» Text extract:
--- --- ---
Commodity, brokered
Movie is as slick and fast-paced as the shallow financial journalism it plays against, writes Robbie Collin
IF The Big Short left you no wiser about the murky complexities of the financial crisis, Money Monster is for you. The new film, directed by Jodie Foster, is a raucous hostage thriller that eschews explanation for wish-fulfilment: it allows a beaten-down schmuck to literally hold a gun to the head of a banker who wiped out his savings at a stroke.
Foster’s film is a critique of the shallowness of modern financial journalism and the slipperiness of the traders it fails to hold to account that is itself proudly shallow and slippery — less a recession-era Network than Speed in a TV studio.
George Clooney stars as Lee Gates, the smarm-dunked host of a daily financial newscast whose gangsta-of-the-Nasdaq, get-richquick schtick panders to his audience’s crassest instincts. So when a disgruntled viewer, Kyle Budwell (Jack O’Connell), invades the studio with a handgun and a bomb vest, demanding answers about a $60 000 (R940 000) venture that vanished overnight, it makes a grim kind of sense that the show’s director Patty Fenn (Julia Roberts) orders the cameras to keep rolling.
--- --- ---
» Complete the following:
**1.** Check three statements against the Money Monster review. For each, answer yes or no and quote the deciding words from the review. (a) Jodie Foster directed the film. (b) Julia Roberts plays the host of the financial newscast. (c) The show's director orders the cameras to be switched off.
**2.** Please continue the Money Monster review, starting after its final sentence.

» Information provided:
--- --- ---
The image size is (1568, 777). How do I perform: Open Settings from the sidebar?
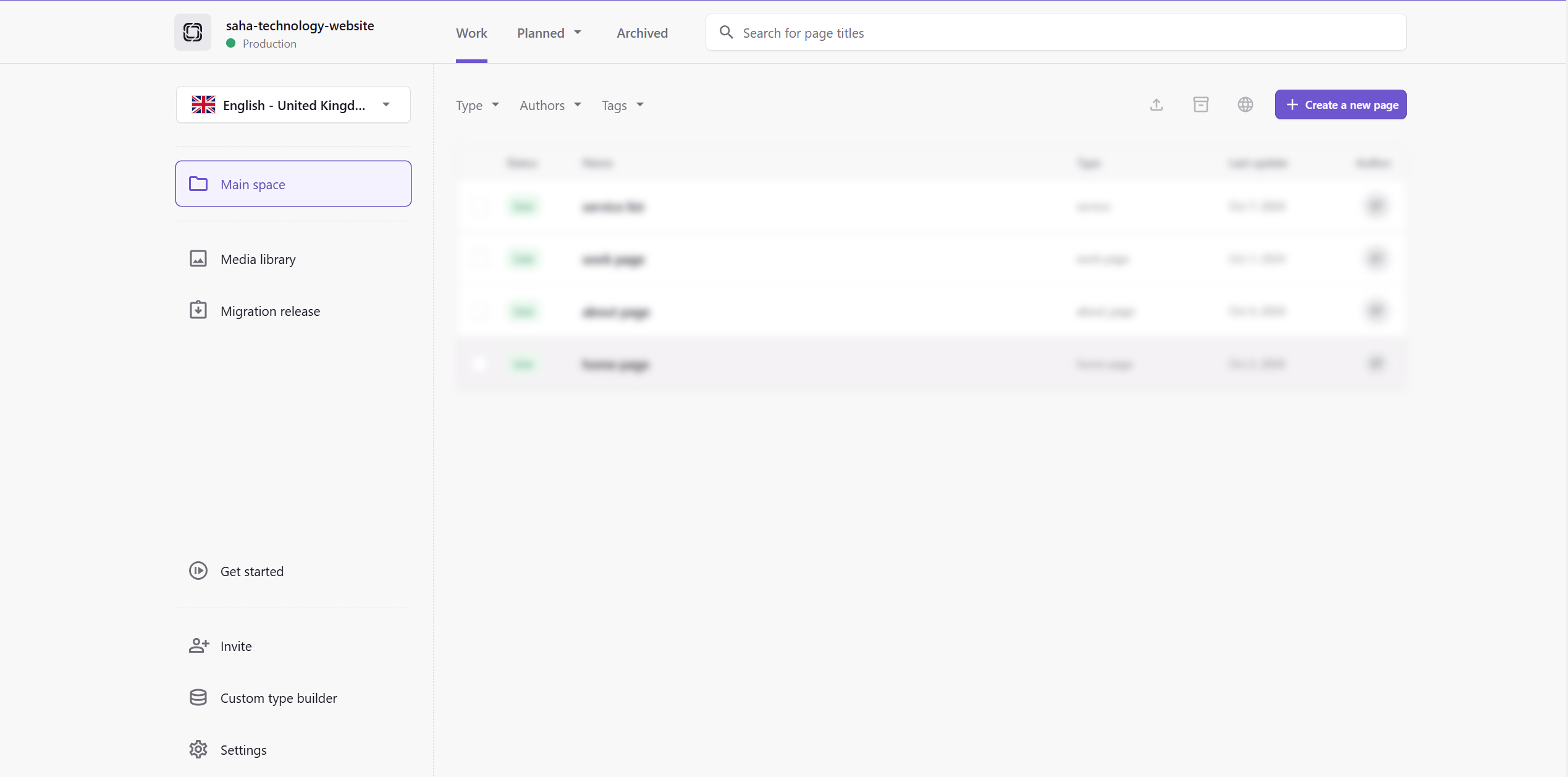(x=243, y=749)
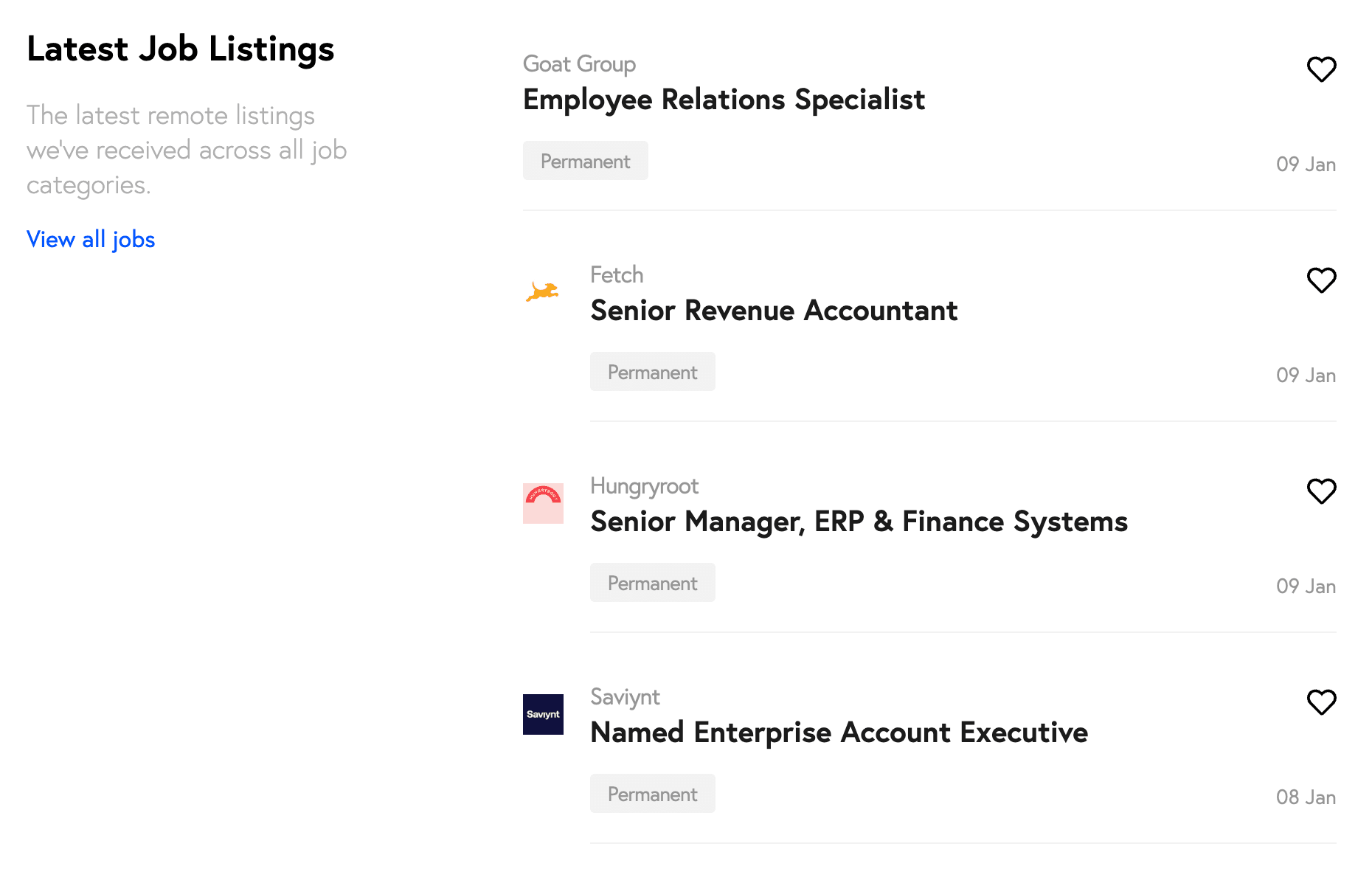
--- --- ---
» Answer set:
**1.**
(a) Yes: "directed by Jodie Foster"
(b) No: "George Clooney stars as Lee Gates, the smarm-dunked host of a daily financial newscast"
(c) No: "orders the cameras to keep rolling"

**2.**
Except Patty isn’t spurred on by scandal. She’s recently handed in her notice for a more respectable, less glamourous job elsewhere, but quickly twigs that a gun to the head might be exactly what TV news needs. With her host’s life in the balance, a live investigation into what actually happened to poor Kyle’s money can begin.
It’s immediately clear that Kyle is a sap and a hothead, but also a patsy. As recommended by Lee, the investment should have been sound, and it’s the system itself, rigged in favour of the one percent, that’s ultimately to blame.
Enter screen right, from the steps of a Learjet, Dominic West’s iron-grinned hedge fund manager, who’s been off-grid since his company lost the $800-million stake in South African steel which contained Kyle’s savings, and has left his PR manager Diane Lester (Caitriona Balfe) to offer corporate platitudes in his absence.
Over a hailstorm of statistics and bar charts, the film begins with a warning from Lee to his viewers that’s also presumably also intended as a shot across our bow. “Are you listening?” he barks. “Are you paying attention out there? Because it’s about to get complicated.” Except it really isn’t: Money Monster is very straightforward, shaking every last twist out of its sleeves in the opening few scenes.
Instead, the bulk of the film is taken up with watching the straightforward plot hurtle towards its high-stakes conclusion. Narrative dead ends are worked around with the help of two hackers in Iceland: transparently a cheap patch-up, albeit carried off with the same brazen panache as the rest of the project.
There’s lots of glossy fun to be had. Clooney attacks the role of a journalist who rediscovers his conscience in real time with sticky-fingered glee, while Roberts is beguilingly composed as his personal Jiminy Cricket, coolly directing his every move via an earpiece, by turns his conscience, superego and puppeteer. — © The Daily Telegraph, London
Money Monster is on circuit.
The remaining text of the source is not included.